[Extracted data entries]
------

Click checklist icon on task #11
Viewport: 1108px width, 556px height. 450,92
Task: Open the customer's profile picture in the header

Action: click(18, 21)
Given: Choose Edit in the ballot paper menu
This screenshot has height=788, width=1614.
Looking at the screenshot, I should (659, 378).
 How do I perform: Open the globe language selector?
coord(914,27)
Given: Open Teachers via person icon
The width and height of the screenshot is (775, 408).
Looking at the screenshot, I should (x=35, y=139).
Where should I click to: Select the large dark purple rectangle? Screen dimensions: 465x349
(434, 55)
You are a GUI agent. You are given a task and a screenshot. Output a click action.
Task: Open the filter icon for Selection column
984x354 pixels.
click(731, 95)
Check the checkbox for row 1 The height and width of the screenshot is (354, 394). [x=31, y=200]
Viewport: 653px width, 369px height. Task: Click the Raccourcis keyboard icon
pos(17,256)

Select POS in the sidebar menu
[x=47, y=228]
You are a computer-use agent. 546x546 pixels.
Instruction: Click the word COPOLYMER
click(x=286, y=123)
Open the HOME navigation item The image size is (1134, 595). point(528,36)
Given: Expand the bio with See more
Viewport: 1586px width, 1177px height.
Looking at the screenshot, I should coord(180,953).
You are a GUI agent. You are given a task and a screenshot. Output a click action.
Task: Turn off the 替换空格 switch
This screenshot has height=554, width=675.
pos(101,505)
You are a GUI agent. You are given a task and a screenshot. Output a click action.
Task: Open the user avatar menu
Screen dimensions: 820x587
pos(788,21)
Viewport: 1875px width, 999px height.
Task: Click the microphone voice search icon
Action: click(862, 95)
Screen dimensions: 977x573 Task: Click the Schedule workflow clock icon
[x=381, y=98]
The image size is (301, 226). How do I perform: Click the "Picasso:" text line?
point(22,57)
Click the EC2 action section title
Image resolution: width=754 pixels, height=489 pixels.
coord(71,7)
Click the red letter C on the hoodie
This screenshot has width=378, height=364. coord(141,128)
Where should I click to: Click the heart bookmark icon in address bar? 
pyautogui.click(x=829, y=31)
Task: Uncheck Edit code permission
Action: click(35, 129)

------

Rewrite the material above with every "Screen dimensions" replaced by "Screen size", leaving all other text unchanged.

## Expected output
Click checklist icon on task #11
Viewport: 1108px width, 556px height. 450,92
Task: Open the customer's profile picture in the header

Action: click(18, 21)
Given: Choose Edit in the ballot paper menu
This screenshot has height=788, width=1614.
Looking at the screenshot, I should (659, 378).
 How do I perform: Open the globe language selector?
coord(914,27)
Given: Open Teachers via person icon
The width and height of the screenshot is (775, 408).
Looking at the screenshot, I should (x=35, y=139).
Where should I click to: Select the large dark purple rectangle? Screen size: 465x349
(434, 55)
You are a GUI agent. You are given a task and a screenshot. Output a click action.
Task: Open the filter icon for Selection column
984x354 pixels.
click(731, 95)
Check the checkbox for row 1 The height and width of the screenshot is (354, 394). [x=31, y=200]
Viewport: 653px width, 369px height. Task: Click the Raccourcis keyboard icon
pos(17,256)

Select POS in the sidebar menu
[x=47, y=228]
You are a computer-use agent. 546x546 pixels.
Instruction: Click the word COPOLYMER
click(x=286, y=123)
Open the HOME navigation item The image size is (1134, 595). point(528,36)
Given: Expand the bio with See more
Viewport: 1586px width, 1177px height.
Looking at the screenshot, I should coord(180,953).
You are a GUI agent. You are given a task and a screenshot. Output a click action.
Task: Turn off the 替换空格 switch
This screenshot has height=554, width=675.
pos(101,505)
You are a GUI agent. You are given a task and a screenshot. Output a click action.
Task: Open the user avatar menu
Screen size: 820x587
pos(788,21)
Viewport: 1875px width, 999px height.
Task: Click the microphone voice search icon
Action: click(862, 95)
Screen size: 977x573 Task: Click the Schedule workflow clock icon
[x=381, y=98]
The image size is (301, 226). How do I perform: Click the "Picasso:" text line?
point(22,57)
Click the EC2 action section title
Image resolution: width=754 pixels, height=489 pixels.
coord(71,7)
Click the red letter C on the hoodie
This screenshot has width=378, height=364. coord(141,128)
Where should I click to: Click the heart bookmark icon in address bar? 
pyautogui.click(x=829, y=31)
Task: Uncheck Edit code permission
Action: click(35, 129)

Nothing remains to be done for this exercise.